Johannesburg – News channel eNCA has said its news anchors Xoli Mngambi and Jane Dutton have not been suspended, despite not appearing on air since Tuesday morning when they apologised for implying that President Cyril Ramaphosa had been undermined by Cogta minister Nkosazana Dlamini Zuma over the U-turn on the sale of cigarettes and tobacco during the lockdown..
In a statement, the channel’s managing director Norman Munzhelele said Dutton and Mngambi had not been suspended. “This is an internal matter and remains between the employer and employees.”
In a news bulletin, Mngambi and Dutton implied that Dlamini Zuma, in reversing the lifting of the ban on the sale of cigarettes announced by Ramaphosa on April 23, had undermined Ramaphosa’s powers as head of state. It was suggested Ramaphosa has been emasculated by Dlamini Zuma.
Starting the now controversial exchange, the pair said Dlamini Zuma had shown it was not Ramaphosa but her who was controlling South Africa’s narrative right now with a “very public show of force” as she had exercised her “power and considerable influence” to enforce the ban.
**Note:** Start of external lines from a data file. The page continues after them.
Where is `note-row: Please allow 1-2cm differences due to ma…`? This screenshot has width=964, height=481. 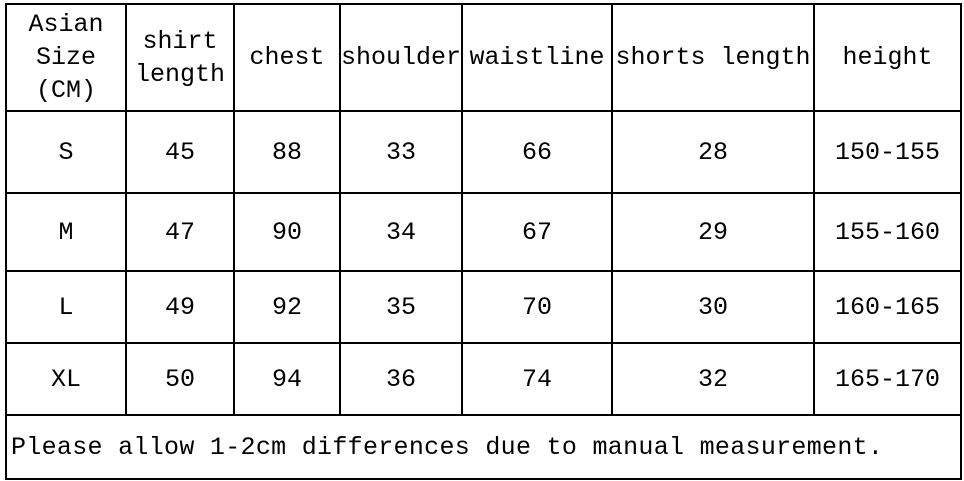
note-row: Please allow 1-2cm differences due to ma… is located at coordinates (484, 447).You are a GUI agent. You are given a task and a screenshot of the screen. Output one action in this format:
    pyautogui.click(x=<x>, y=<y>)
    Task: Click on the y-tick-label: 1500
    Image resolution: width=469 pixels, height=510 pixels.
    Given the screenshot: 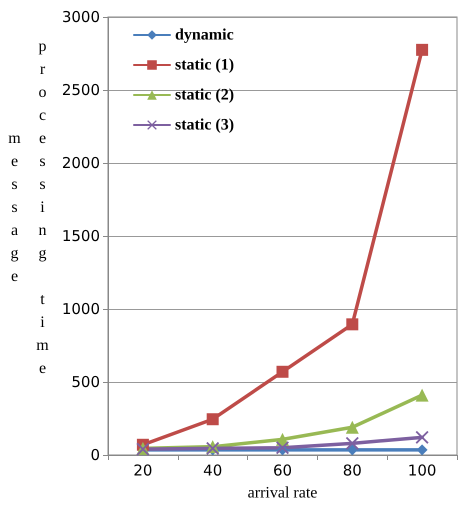 What is the action you would take?
    pyautogui.click(x=81, y=236)
    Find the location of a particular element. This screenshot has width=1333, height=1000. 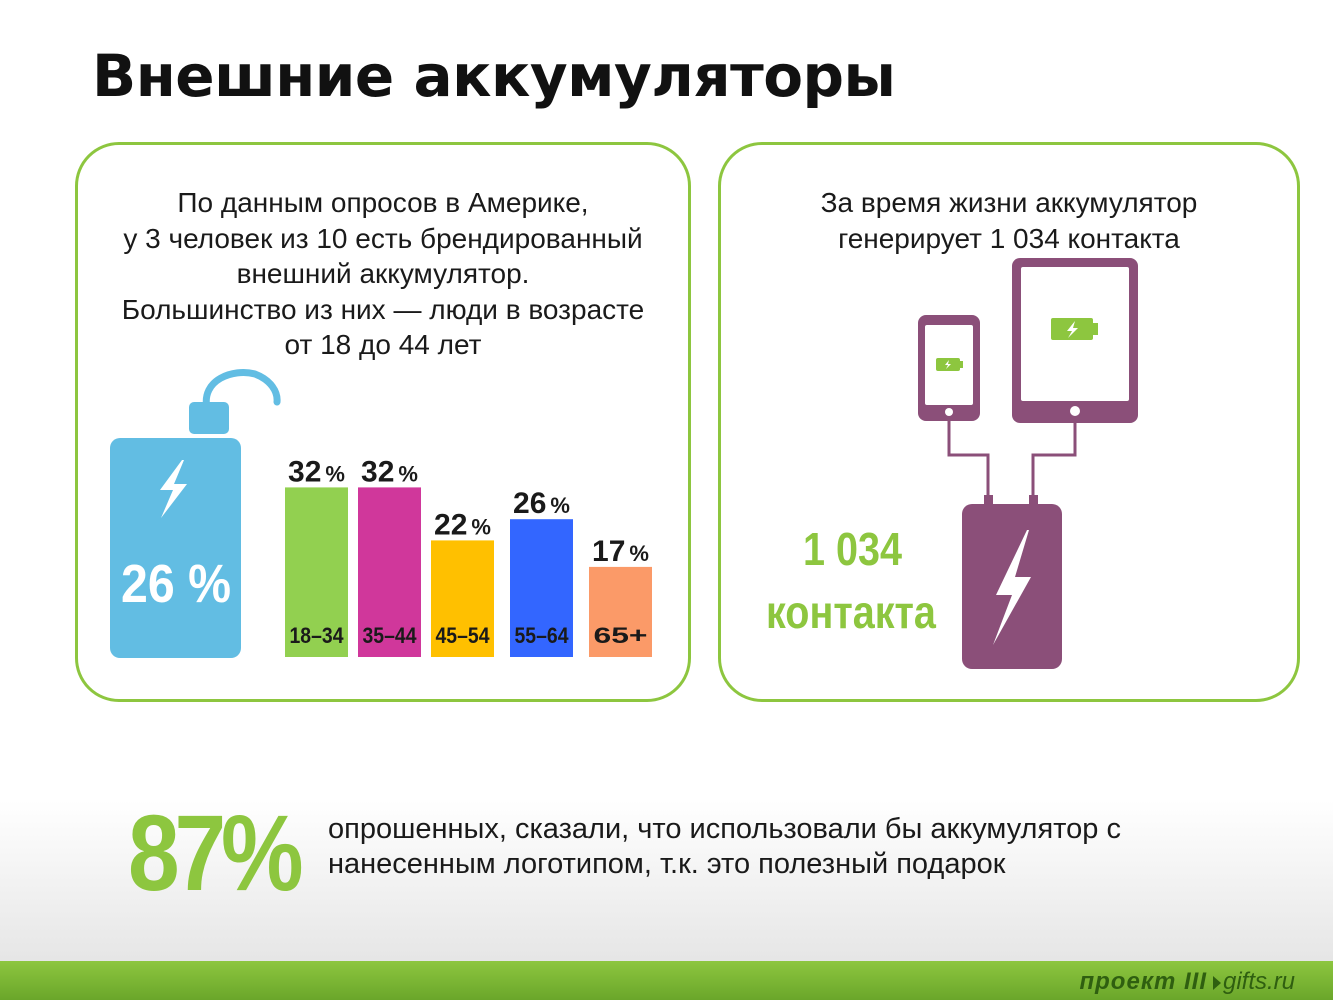

battery-percent: 26 % is located at coordinates (176, 584).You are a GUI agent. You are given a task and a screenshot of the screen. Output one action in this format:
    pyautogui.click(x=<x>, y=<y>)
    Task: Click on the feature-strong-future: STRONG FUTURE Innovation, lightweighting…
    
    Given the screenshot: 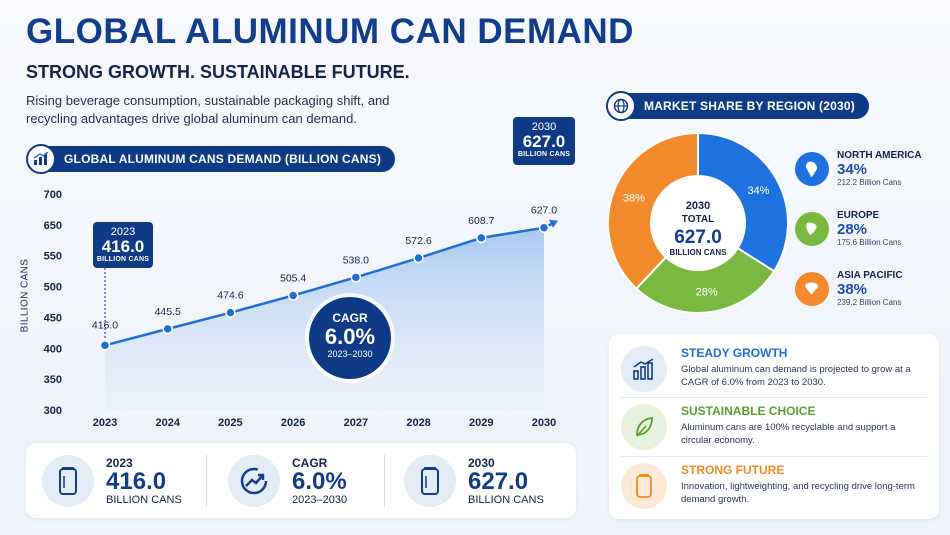 What is the action you would take?
    pyautogui.click(x=774, y=491)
Radio 702 talk show host Eusebius McKaiser said a previous news editor at eNCA had introduced the policy that required the news anchors to give opinions at the beginning of their news bulletin.
“So, Xoli and Jane were not going rogue; they were doing what they had been ASKED to do,” said McKaiser.
In December 2019, one of the channel’s former political reporters, Samkele Maseko, exposed political interference at the news channel through a series of tweets on his Twitter account.
This was after the channel’s then head of news Kanthan Pillay had Maseko frogmarched out of eNCA’s Hyde Park offices after he had resigned from the channel ahead of his then mooted move to the SABC.
In a tweet that subsequently received a huge public backlash and led to his resignation, Pillay tweeted that rats were “swimming towards a sinking ship” in reference to Maseko.